2018年、あけましておめでとうございます。

年末年始、應典院の本寺である大蓮寺では、お墓参りラッシュが続きます。この時期には広大な墓地が真新しい供花で色づく、毎年変わらぬ光景です。

故人を思い、家族で参る。私たちはそれを長い間、「普通ごと」として保ってきましたが、一方で大きな変化の波が迫ってきています。去年、それを切実に感じる出来事がありました。

新年の所感としてはいささか重い内容かもしれませんが、ご一読ください。


ある孤立者との別れ

一人の檀家が人知れず死んだ。母と息子二人でつましく暮らし、母の死後はその菩提の供養を続け、そして自分はひとり静かに逝った。十年以上音信が途絶えていたが、電話があったのは甥からだった。叔父が亡くなった、施設で死後は始末した、身寄りはないので家も整理する、ついては仏壇を処分したいのでお参りに来てくれないか。そういう連絡だった。

その家を若い頃、私は先代とお盆に参っていたことをよく記憶している。戦後間もなく建てられた質素な木造家屋で、老朽化は否めないが、親子の情愛の時間が滲み込むものであった。風情のある坂道を登りつめると黒ずんだ板塀の家があり、玄関を開けると揃って色白な親子が柔和な表情で迎えてくれた。部屋は質素であるが、よく整えられ、仏壇の前の机にお供えが山盛りに置いてあったことを覚えている。私の中で時間が止まっている。そこへ何十年ぶりに伺うことになったのである。
※ ※ ※
_出題一覧_
**A)** 新年の所感のうち、「2018年、あけましておめでとうございます。」から「に感じる出来事がありました。」までの部分をすべて、一字も変えずに返してください。
**B)** 新年の所感によると、大蓮寺は應典院にとってどのような寺ですか？
**C)** 新年の所感の続きを書いてください。最後の文の次から始めてください。

_表示情報_
※ ※ ※
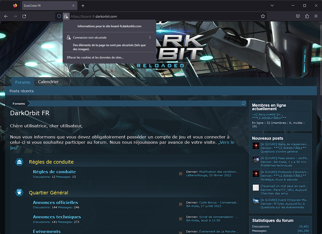Image resolution: width=322 pixels, height=234 pixels.
Task: Click the shield tracking protection icon
Action: point(59,16)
※ ※ ※
_解答一覧_
**A)**
2018年、あけましておめでとうございます。

年末年始、應典院の本寺である大蓮寺では、お墓参りラッシュが続きます。この時期には広大な墓地が真新しい供花で色づく、毎年変わらぬ光景です。

故人を思い、家族で参る。私たちはそれを長い間、「普通ごと」として保ってきましたが、一方で大きな変化の波が迫ってきています。去年、それを切実に感じる出来事がありました。

**B)** 應典院の本寺です。

**C)**
家の様子は、解体を待つ寸前のようであった。すでに遺品処理をした後ということで、伽藍堂の家の中にポツンと取り残されたように仏壇があった。遺品の中にはお寺からの便りや記念品が丁寧に仕舞われていたという。信心深い人だった。彼の後半の人生は、ただ母を弔うための時間ではなかったか。

甥と二人きりで、仏壇の撥遣式を行った。読経を進めるうちに、私の胸中に惜別の念とは別の感情が沸き起こった。多死と孤立の問題に直面しながら、それに気づきもできず、立派な信仰者である彼の葬儀さえ勤めることができなかった慚愧の念だ。住職としての務めを果たしていない、そんな忸怩たる思いが重くのし掛かったのである。

先人たちの死生に学ぶ

一方で励まされる出来事もあった。まだ記憶に新しい、11月に実施したシンポジウム「上方から考える葬儀と墓〜近・現代を中心に」のことである。この堅苦しいタイトルの、研究者たちによるかなり専門的な内容の場に、應典院満堂の120名が参加した。みな普通の市民である。

シンポジウムの内容は、関西における葬送の近代文化史みたいな内容で、我々の先人がどう葬り、どう弔ったかをこの百年スパンで論じ合うものだった。葬式一式いくら、といった話は出てこない。現代の終活にはまるで役立たない内容ながら、満堂の聴衆は息を詰めて聞き入っていたのである。私には、その関心も態度も感銘に値するものであった。

私の思い込みかもしれないが、それはテレビで喧伝される終活ブームに距離を置こうとする人々の知的な佇まいではなかったか。誰もが避けることのできない死の問題を、消費情報(終活)で処理するのではなく、文化や歴史、風土、あるいは宗教から読み込もうとする営みではなかったかと思う。

朝のワイドショーでは飽きもせず終活番組が組まれる。これが便利、これが安い、とコメンテーターがいくら解説しても、そこには死を思念する哲学や思慮は一片として見られない。死生観は情報では買えないからある。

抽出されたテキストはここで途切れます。